=== Records supplied ===
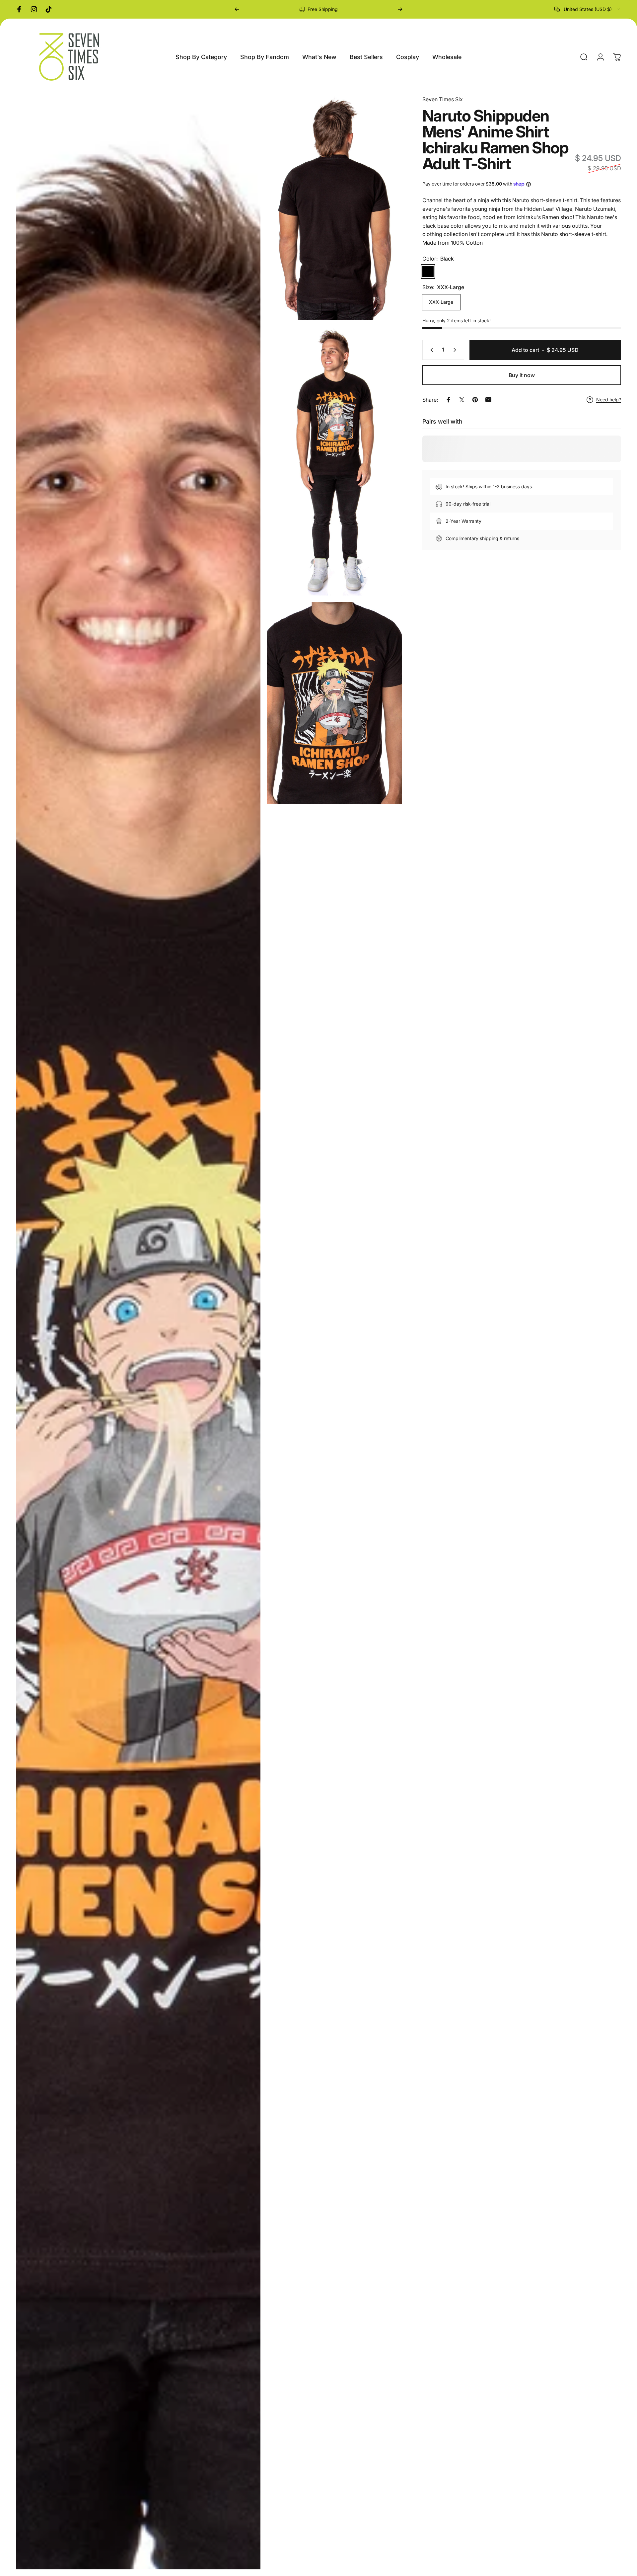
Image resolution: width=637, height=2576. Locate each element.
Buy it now (522, 375)
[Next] (400, 9)
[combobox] (587, 9)
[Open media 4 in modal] (334, 703)
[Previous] (237, 9)
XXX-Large (441, 302)
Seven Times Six (442, 99)
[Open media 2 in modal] (334, 207)
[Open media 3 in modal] (334, 461)
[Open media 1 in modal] (138, 1332)
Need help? (608, 399)
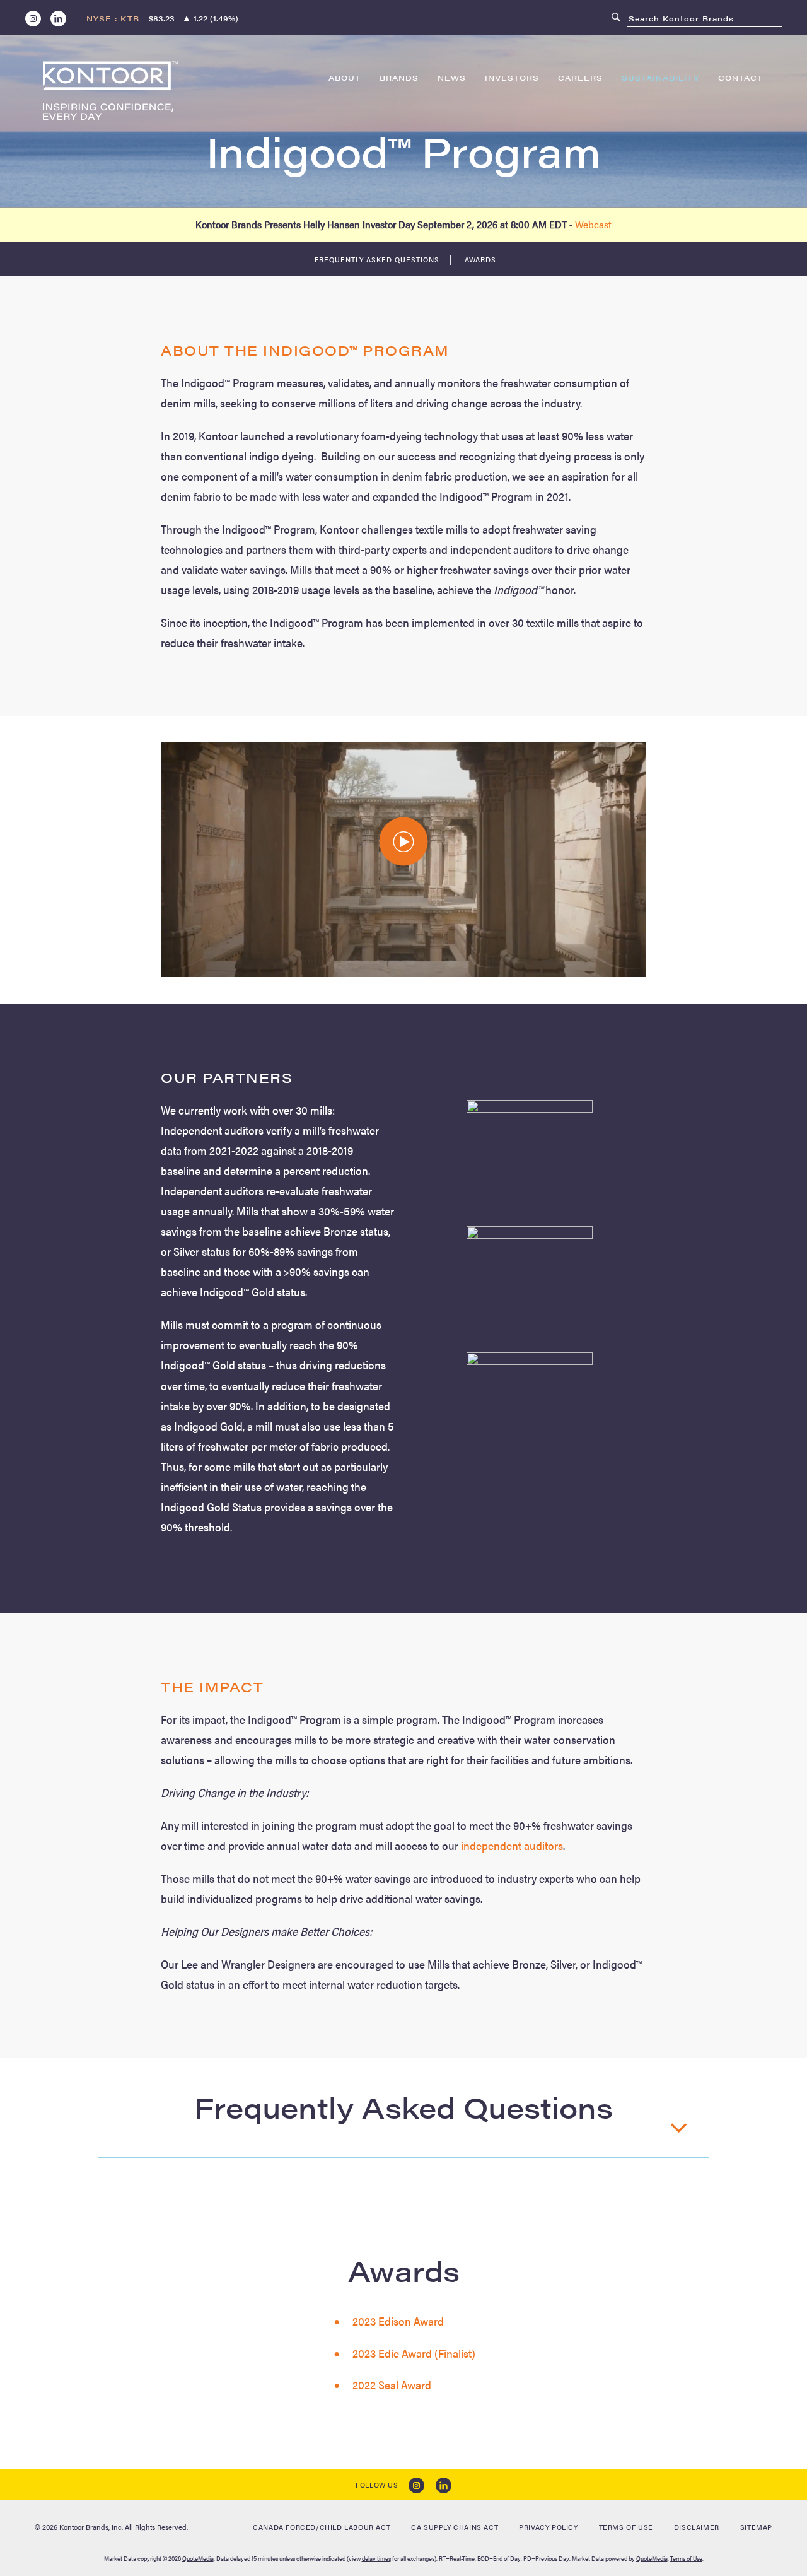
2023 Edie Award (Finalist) (413, 2353)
===
If a line in the entries above contains the word "modal", copy it.

[Answer section]
[Open media 4 in modal] (334, 703)
[Open media 2 in modal] (334, 207)
[Open media 3 in modal] (334, 461)
[Open media 1 in modal] (138, 1332)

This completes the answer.